Also ganz erschließt sich das für mich noch nicht. Es ist zu lesen, dass FIPS 140-2 zum 21.9.2026 auf die „Historical List“ geschoben wird. Aber was heißt das nun für die Datenbank? Ich muss bei einer Migration auf 26ai wirklich aufpassen, wenn ich TDE verweden:
If you use Transparent Data Encryption (TDE), then you must migrate your source database to AES encryption before starting your upgrade to Oracle AI Database. In Oracle AI Database, when you use Transparent Data Encryption (TDE) configured for the Federal Information Processing Standard (FIPS), only Advanced Encryption Standard (AES) ciphers AES-128, AES-192, and AES-256 are allowed. If your source Oracle Database is configured for the FIPS mode, and it is using any other algorithms to encrypt a column or a tablespace, then the column and tablespace must be rekeyed using AES before upgrade.
If you upgrade your source database and it is using desupported algorithms for encryption, then the upgraded database will either fail to start up, or encrypted tablespaces will not be available, because the database cannot decrypt tablespace keys. In that case, Oracle recommends that you downgrade your database, upgrade your encryption keys to the supported AES ciphers, and then restart the upgrade.

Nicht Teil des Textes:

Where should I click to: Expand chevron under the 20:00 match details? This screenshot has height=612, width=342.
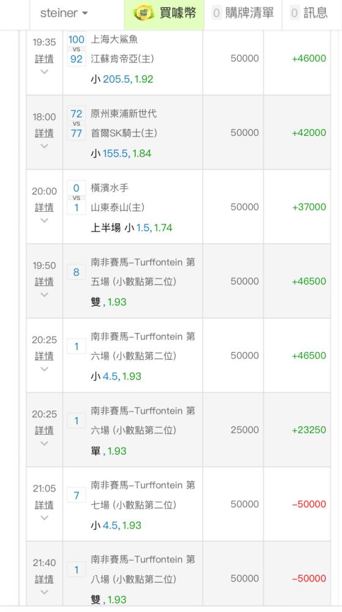click(44, 220)
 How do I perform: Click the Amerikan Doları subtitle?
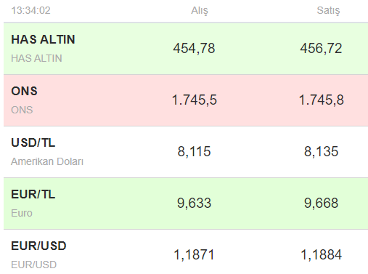(x=47, y=161)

Quelle: Migrate from Non-AES Algorithms in FIPS Before Upgrade
Aber wird es auch zurück portiert?
The National Institute of Standards and Technology (NIST) will move FIPS 140-2 to the historical list on 21 September 2026. Oracle is transitioning from FIPS 140-2 to FIPS 140-3 validated cryptographic modules for Oracle AI Database 26ai and Oracle Database 19c. FIPS 140-3 desupports the 3DES (Triple Data Encryption Standard) encryption algorithms. In compliance with this change to the updated standard, Oracle Database is desupporting the use of 3DES for Oracle Database 19c when databases are configured to run in FIPS 140-3 compliant mode. Support for 3DES in FIPS -complaint databases is scheduled for removal in 2026 with Oracle Database 19c Release Update 19.32. Oracle AI Database 26ai already desupports 3DES for use when the database is configured for FIPS 140-3.Quelle: hDesupport of 3DES Encryption Algorithm for Databases in FIPS-Compliant Mode
Wichtig ist halt, dass in den Köpfen des IT Managment ankommt, das es etwas zuu tun gibt.